# Provided text:
----

Posted July 26, 2016 | Silver Spring, Maryland, United States | Andrew McChesney, news director, Adventist Review
A new study linking alcohol consumption to at least seven kinds of cancer reinforces the Seventh-day Adventist Church’s stance to shun all alcohol, a top Adventist physician said Tuesday.
The study, published in most recent issue of the scientific journal Addiction, found that drinking even low or moderate amounts of alcohol causes cancer of the oropharynx, larynx, oesophagus, liver, colon, rectum, and breast.
The study’s author, Jennie Connor of the University of Otago in New Zealand, thoroughly reviewed evidence collected by leading cancer research institutes over the past decade to conclude that all alcoholic beverages, including beer, wine, and hard liquor, can cause cancer.
“There is strong evidence that alcohol causes cancer at seven sites in the body and probably others,” Connor wrote in an abstract of the study. “Current estimates suggest that alcohol-attributable cancers at these sites make up 5.8 percent of all cancer deaths worldwide.”
The Seventh-day Adventist Church has taught alcohol abstinence since its beginnings in the mid-1850s, prompted in part by biblical teachings and by the advice of church cofounder Ellen G. White.
“Despite the use of alcohol in the Bible, and warnings of its dangers, our main reason for not taking alcohol is a spiritual one — we do not want to cloud the mind or make it less susceptible to the speaking, nudges, or urging of the Holy Spirit,” said Peter N. Landless, executive director of the International Commission for the Prevention of Alcoholism and Drug Dependency and director of the Adventist world church’s health ministries department.

----

# Task list:
[1] Shorten the paragraph beginning "The study's author" in the article on alcohol and cancer into a brief list of its main facts.
[2] Carry the article on alcohol and cancer forward from its final sentence.

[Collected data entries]
----

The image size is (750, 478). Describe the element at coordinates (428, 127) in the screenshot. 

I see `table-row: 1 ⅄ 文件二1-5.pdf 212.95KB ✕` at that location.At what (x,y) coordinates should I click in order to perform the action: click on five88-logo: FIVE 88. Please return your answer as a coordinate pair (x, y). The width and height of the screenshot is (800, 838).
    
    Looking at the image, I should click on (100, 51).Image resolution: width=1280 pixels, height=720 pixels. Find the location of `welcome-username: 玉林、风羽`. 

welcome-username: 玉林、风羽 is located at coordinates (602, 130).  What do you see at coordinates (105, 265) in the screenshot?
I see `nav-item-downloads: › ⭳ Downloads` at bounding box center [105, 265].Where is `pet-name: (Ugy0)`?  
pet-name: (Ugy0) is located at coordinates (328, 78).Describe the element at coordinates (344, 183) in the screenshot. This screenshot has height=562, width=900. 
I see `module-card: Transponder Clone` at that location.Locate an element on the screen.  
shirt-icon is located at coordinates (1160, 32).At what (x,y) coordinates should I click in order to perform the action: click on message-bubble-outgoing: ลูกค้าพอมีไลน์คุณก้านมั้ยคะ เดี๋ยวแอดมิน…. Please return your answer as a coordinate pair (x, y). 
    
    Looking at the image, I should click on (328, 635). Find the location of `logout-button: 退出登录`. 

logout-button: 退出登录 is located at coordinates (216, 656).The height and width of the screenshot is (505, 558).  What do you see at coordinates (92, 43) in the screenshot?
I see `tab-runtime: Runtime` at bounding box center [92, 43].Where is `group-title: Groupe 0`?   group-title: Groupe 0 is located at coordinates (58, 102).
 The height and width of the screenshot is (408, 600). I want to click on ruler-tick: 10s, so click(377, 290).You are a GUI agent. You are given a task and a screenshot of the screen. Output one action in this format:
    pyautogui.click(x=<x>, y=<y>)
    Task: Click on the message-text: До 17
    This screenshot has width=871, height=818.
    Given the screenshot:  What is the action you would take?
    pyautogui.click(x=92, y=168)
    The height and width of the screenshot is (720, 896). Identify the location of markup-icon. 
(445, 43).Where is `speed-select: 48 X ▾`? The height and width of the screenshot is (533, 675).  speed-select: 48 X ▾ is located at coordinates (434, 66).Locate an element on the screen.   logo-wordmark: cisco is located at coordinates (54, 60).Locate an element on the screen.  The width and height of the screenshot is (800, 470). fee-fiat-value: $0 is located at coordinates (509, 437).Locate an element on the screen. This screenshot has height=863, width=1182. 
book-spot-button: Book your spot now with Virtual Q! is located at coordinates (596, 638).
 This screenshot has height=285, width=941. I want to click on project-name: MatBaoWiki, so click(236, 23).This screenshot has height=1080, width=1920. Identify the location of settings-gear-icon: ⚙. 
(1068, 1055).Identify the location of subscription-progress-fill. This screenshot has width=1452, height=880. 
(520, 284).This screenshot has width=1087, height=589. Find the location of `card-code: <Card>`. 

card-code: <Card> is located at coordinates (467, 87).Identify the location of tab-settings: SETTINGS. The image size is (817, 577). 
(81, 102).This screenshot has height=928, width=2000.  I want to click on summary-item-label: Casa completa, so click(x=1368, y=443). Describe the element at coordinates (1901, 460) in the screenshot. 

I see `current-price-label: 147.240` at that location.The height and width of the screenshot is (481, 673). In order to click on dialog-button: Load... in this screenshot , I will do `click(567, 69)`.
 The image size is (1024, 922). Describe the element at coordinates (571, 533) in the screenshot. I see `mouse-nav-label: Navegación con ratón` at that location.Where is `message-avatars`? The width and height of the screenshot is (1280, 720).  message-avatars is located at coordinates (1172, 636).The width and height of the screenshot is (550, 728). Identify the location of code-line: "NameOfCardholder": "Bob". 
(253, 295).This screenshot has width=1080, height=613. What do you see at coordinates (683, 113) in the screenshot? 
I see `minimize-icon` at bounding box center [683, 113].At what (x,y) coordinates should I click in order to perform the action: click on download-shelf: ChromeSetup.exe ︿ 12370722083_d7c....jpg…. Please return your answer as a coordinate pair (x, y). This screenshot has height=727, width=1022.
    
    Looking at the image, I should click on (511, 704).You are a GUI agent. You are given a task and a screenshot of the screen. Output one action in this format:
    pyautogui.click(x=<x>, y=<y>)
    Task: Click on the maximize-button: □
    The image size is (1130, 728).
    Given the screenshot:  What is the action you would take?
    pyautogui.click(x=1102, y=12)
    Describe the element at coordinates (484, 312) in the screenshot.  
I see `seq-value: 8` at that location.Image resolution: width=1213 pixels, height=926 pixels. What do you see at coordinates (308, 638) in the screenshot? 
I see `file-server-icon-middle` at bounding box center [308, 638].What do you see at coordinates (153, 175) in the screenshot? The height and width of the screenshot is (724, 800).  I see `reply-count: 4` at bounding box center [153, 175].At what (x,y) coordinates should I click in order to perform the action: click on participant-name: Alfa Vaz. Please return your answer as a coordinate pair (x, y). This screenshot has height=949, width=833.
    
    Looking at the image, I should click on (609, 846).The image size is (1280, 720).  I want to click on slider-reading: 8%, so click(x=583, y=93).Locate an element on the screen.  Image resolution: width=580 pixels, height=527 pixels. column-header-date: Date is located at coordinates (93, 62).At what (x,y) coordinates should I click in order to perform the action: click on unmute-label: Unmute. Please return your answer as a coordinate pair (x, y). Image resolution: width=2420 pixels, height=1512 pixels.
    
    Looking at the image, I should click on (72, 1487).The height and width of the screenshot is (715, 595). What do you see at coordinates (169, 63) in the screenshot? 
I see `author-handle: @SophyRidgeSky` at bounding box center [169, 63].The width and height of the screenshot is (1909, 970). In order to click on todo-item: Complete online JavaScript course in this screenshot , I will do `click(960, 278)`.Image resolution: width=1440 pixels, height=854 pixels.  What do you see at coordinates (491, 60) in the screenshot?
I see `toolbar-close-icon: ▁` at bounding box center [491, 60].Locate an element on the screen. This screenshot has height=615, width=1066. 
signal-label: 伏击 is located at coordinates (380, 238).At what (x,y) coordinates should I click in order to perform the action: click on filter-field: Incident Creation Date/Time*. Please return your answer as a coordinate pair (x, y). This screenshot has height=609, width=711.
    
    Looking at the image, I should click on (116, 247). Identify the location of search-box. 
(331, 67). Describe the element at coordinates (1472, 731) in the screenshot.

----

# Per-task outputs:
[1]
- Author: Jennie Connor, University of Otago, New Zealand
- Method: a thorough review of evidence gathered by leading cancer research institutes over the past decade
- Conclusion: all alcoholic drinks, including beer, wine, and hard liquor, can cause cancer

[2]
This spiritual reason is the engine behind the church’s health message, which aims to make Adventists fit to serve, Landless said.
He said the new study reinforces the church’s stance of abstemiousness: non-use versus “safe use” when it comes to alcohol.
“Safe use does not exist as the scientific literature is robust and clarion in its call that ‘there is no safe level of alcohol intake,’ especially when it comes to carcinogenesis,” Landless told the Adventist Review.
He said the Adventist Church and Christians in general should guard against the subtle, and sometimes not so subtle, compromises that are being made to accommodate a culture of drinking among young and older members.
“We need to quit trawling the shark-infested waters of overt and obvious dangers of alcohol consumption in order to find a modicum of potential benefit,” he said.